Ibu Kota Nusantara (IKN) diperkiraan akan menjadi salah satu destinasi yang bakal disesaki pengunjung (foto : Otorita IKN)
Ibu Kota Nusantara (IKN) menjadi salah satu destinasi yang disesaki pengunjung (foto : Otorita IKN)

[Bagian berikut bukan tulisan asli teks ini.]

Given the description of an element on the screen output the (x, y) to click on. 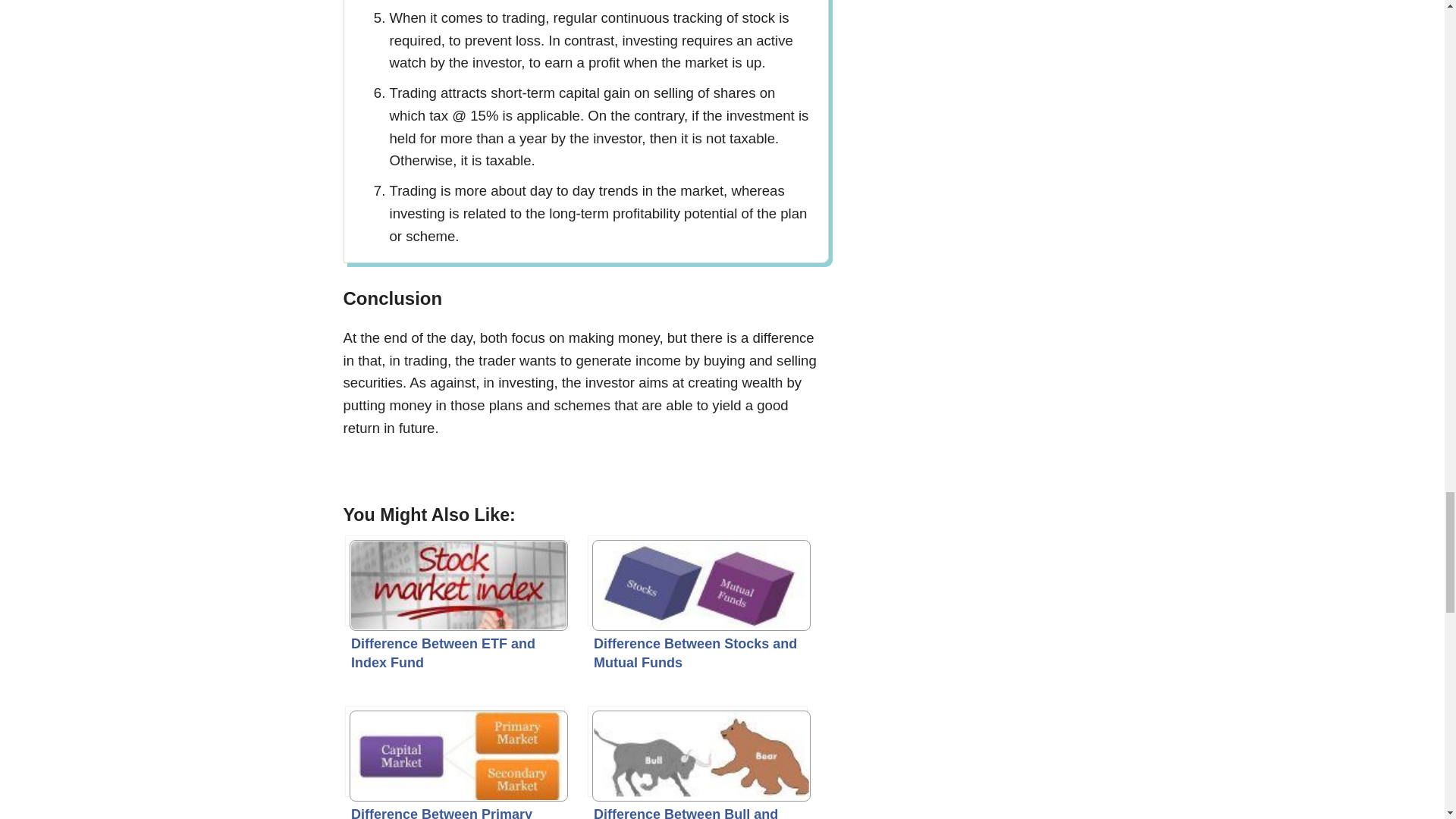
Difference Between ETF and Index Fund (454, 580)
Difference Between Stocks and Mutual Funds (698, 580)
Difference Between Stocks and Mutual Funds (698, 580)
Difference Between Bull and Bear Market (698, 750)
Difference Between ETF and Index Fund (454, 580)
Difference Between Primary Market and Secondary Market (454, 750)
Difference Between Bull and Bear Market (698, 750)
Difference Between Primary Market and Secondary Market (454, 750)
Given the description of an element on the screen output the (x, y) to click on. 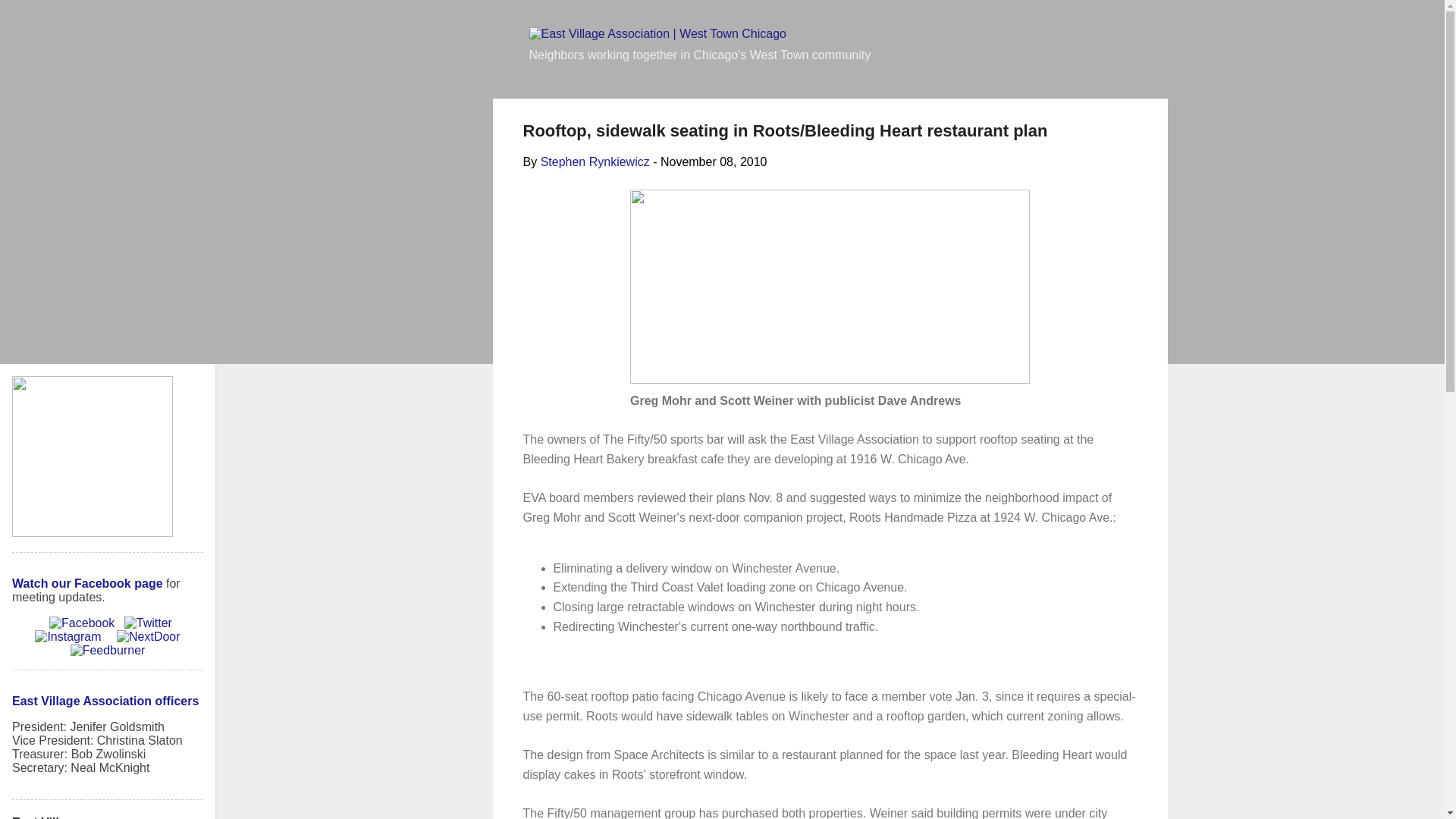
Watch our Facebook page (87, 583)
author profile (594, 161)
Search (32, 18)
permanent link (714, 161)
Stephen Rynkiewicz (594, 161)
November 08, 2010 (714, 161)
Given the description of an element on the screen output the (x, y) to click on. 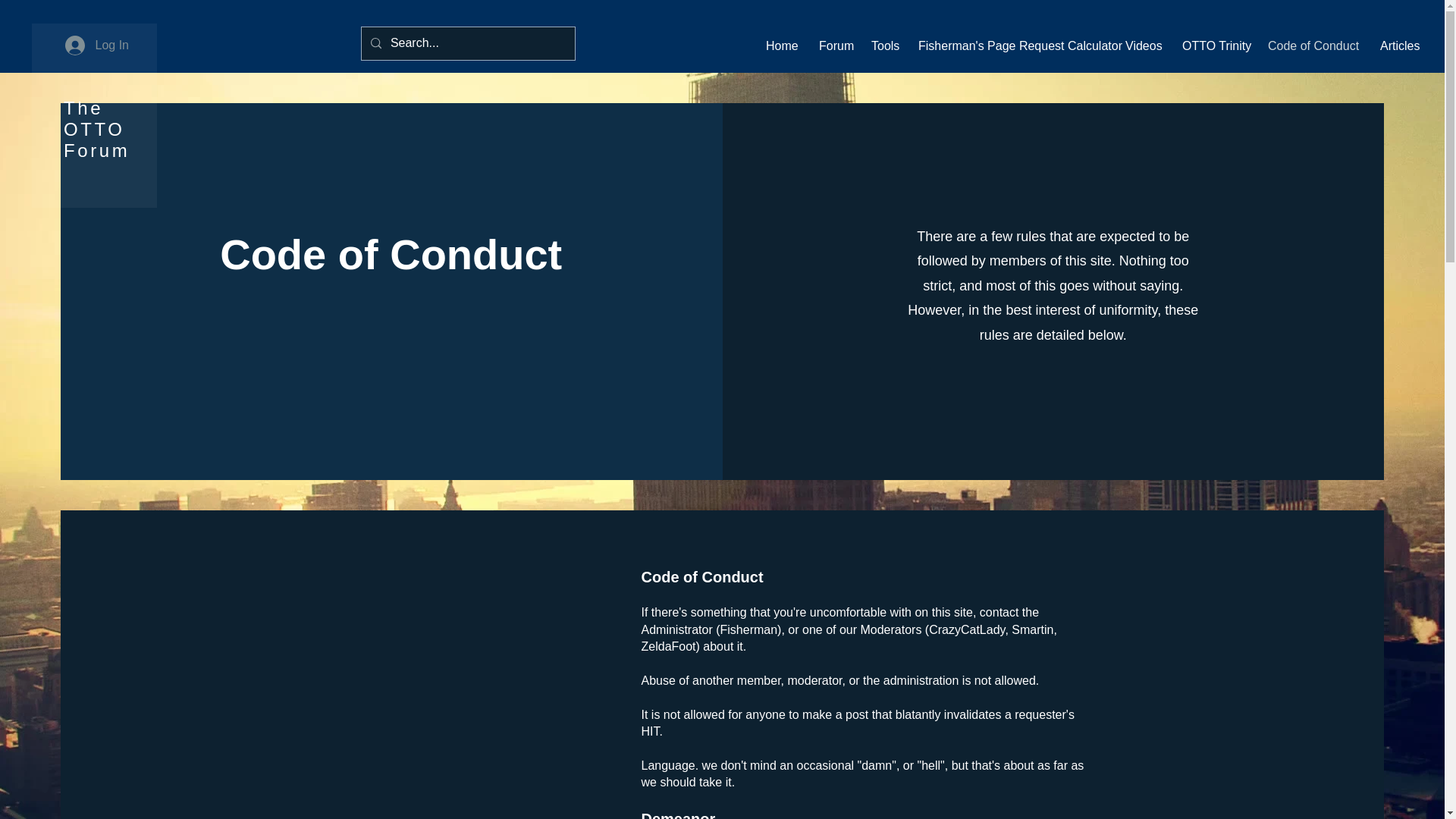
Home (781, 46)
Forum (834, 46)
Tools (883, 46)
Articles (1397, 46)
Videos (1141, 46)
The OTTO Forum (96, 128)
Code of Conduct (1312, 46)
Log In (97, 45)
OTTO Trinity (1213, 46)
Fisherman's Page Request Calculator (1010, 46)
Given the description of an element on the screen output the (x, y) to click on. 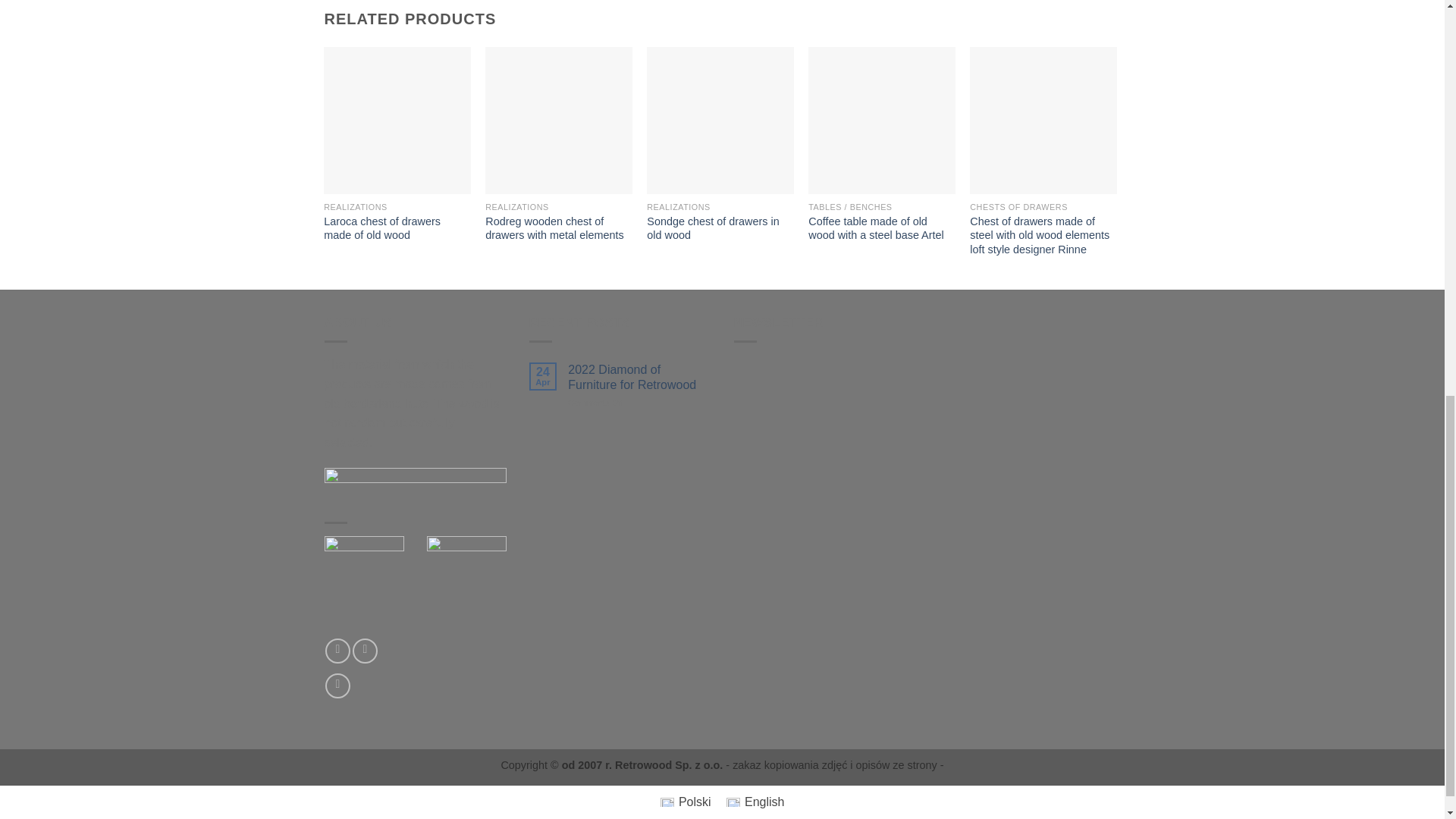
Send us an email (337, 685)
Follow on Instagram (364, 650)
Follow on Facebook (337, 650)
Given the description of an element on the screen output the (x, y) to click on. 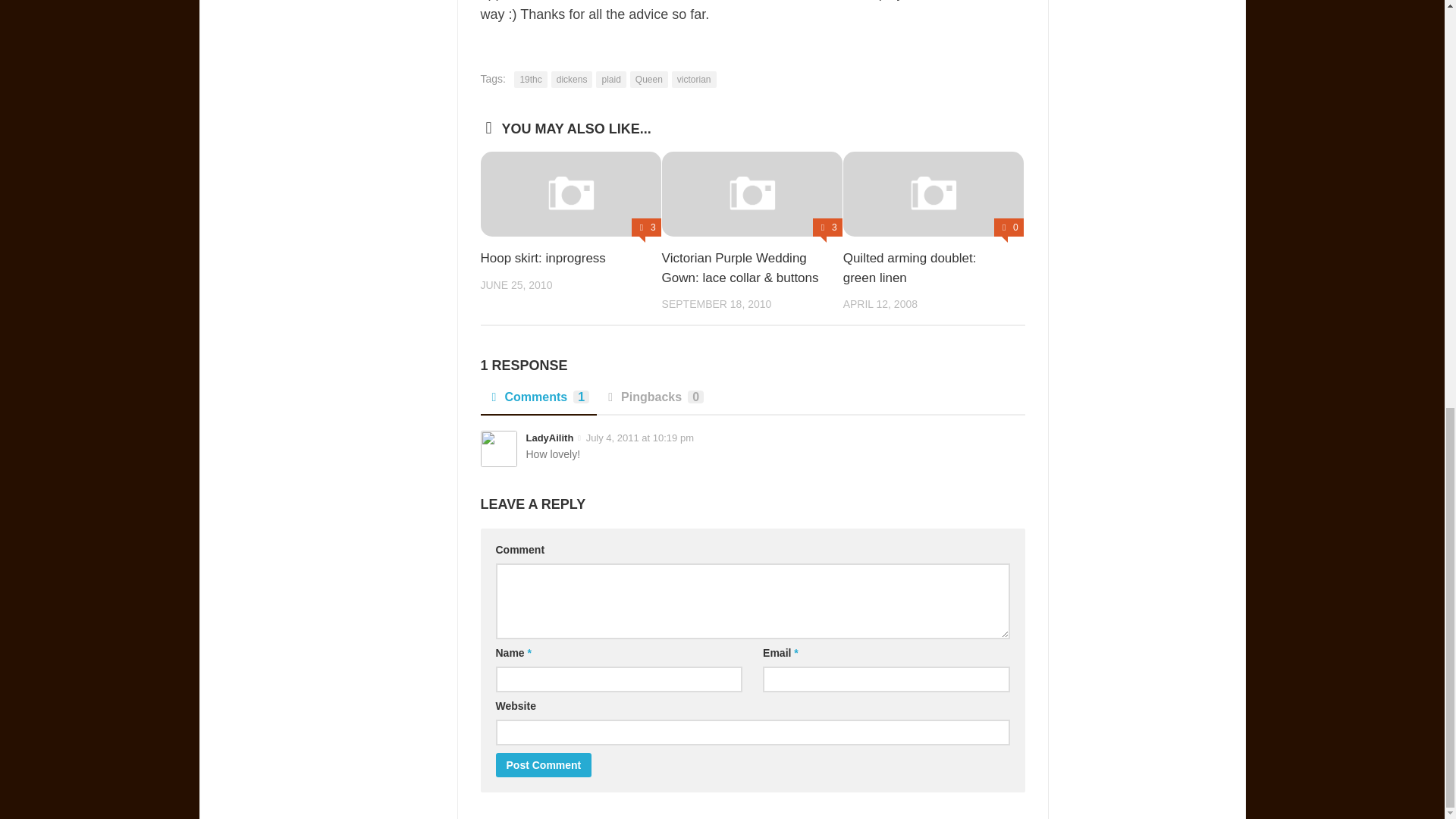
0 (1008, 227)
Post Comment (544, 764)
Comments1 (538, 401)
victorian (693, 79)
Queen (649, 79)
3 (827, 227)
Pingbacks0 (653, 401)
Post Comment (544, 764)
Hoop skirt: inprogress (542, 257)
3 (646, 227)
Given the description of an element on the screen output the (x, y) to click on. 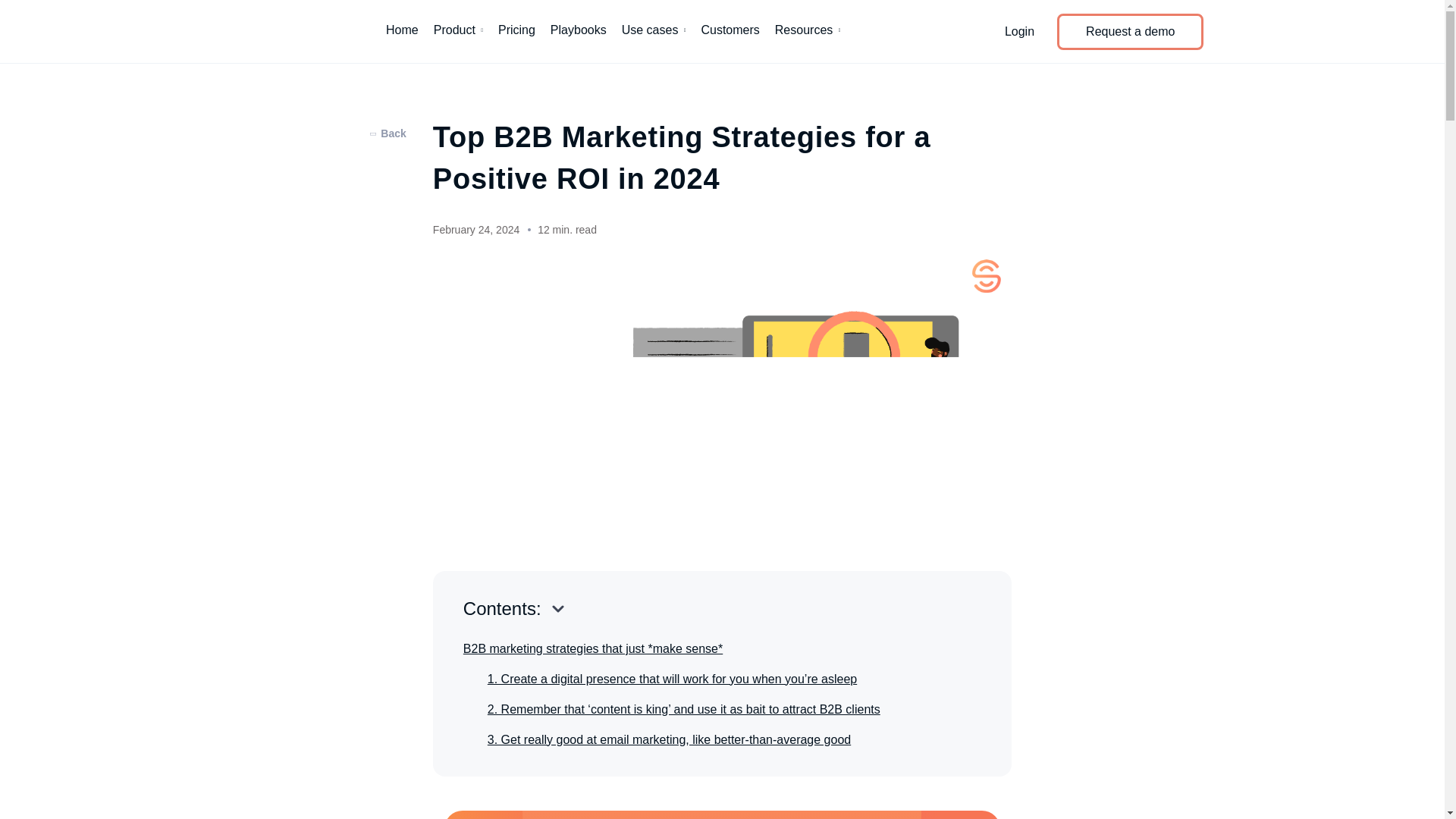
Request a demo (1130, 31)
Back (389, 133)
Playbooks (578, 31)
Login (1019, 30)
Use cases (653, 31)
Resources (807, 31)
Customers (729, 31)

JAKARTA, inibalikpapan.com – Mahkamah Konstitusi (MK) menegaskan status ibu kota negara Indonesia saat ini masih berada di Jakarta. Hal ini MK tegaskan meski pembangunan Ibu Kota Nusantara (IKN) terus berjalan dan telah menyerap anggaran ratusan triliun rupiah.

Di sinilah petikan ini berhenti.